▶ _What to do_
Repeat, word for word, all the data that follows, and exclude the pictures.

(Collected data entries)
--------------------
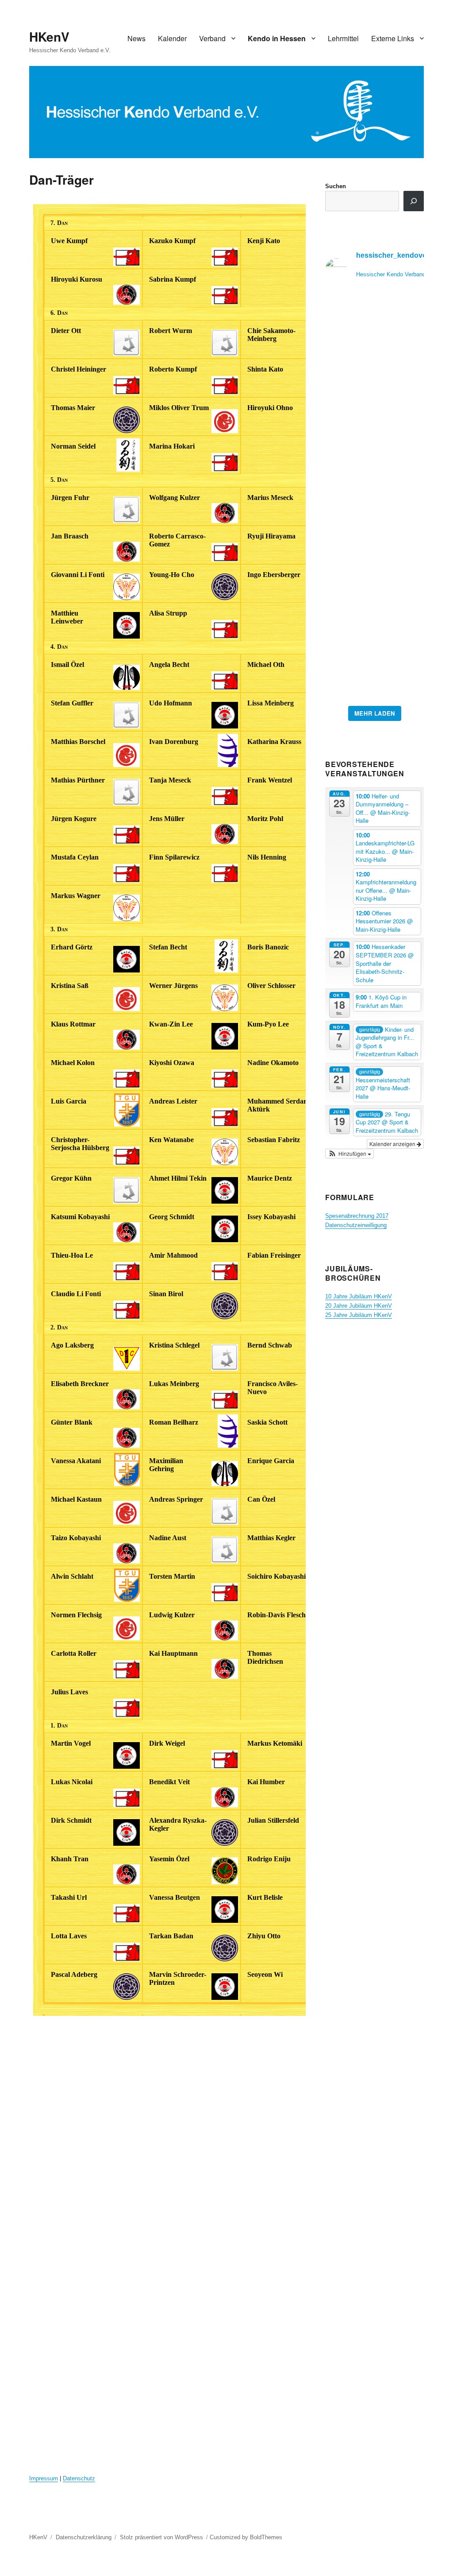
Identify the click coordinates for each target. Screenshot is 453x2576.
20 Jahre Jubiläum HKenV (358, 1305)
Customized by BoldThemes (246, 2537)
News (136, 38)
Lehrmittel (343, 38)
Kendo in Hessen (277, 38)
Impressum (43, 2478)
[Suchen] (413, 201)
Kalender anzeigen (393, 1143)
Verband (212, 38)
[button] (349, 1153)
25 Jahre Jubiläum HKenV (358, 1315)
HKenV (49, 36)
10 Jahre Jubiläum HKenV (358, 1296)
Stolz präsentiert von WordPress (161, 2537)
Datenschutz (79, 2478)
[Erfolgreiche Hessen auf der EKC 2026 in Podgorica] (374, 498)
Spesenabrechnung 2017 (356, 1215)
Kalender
--------------------
▶ _Answer for this exercise_
Identify the click coordinates for each target. Screenshot is 453x2576.
20 Jahre Jubiläum HKenV (358, 1305)
Customized by BoldThemes (246, 2537)
News (136, 38)
Lehrmittel (343, 38)
Kendo in Hessen (277, 38)
Impressum (43, 2478)
[Suchen] (413, 201)
Kalender anzeigen (393, 1143)
Verband (212, 38)
[button] (349, 1153)
25 Jahre Jubiläum HKenV (358, 1315)
HKenV (49, 36)
10 Jahre Jubiläum HKenV (358, 1296)
Stolz präsentiert von WordPress (161, 2537)
Datenschutz (79, 2478)
[Erfolgreiche Hessen auf der EKC 2026 in Podgorica] (374, 498)
Spesenabrechnung 2017 (356, 1215)
Kalender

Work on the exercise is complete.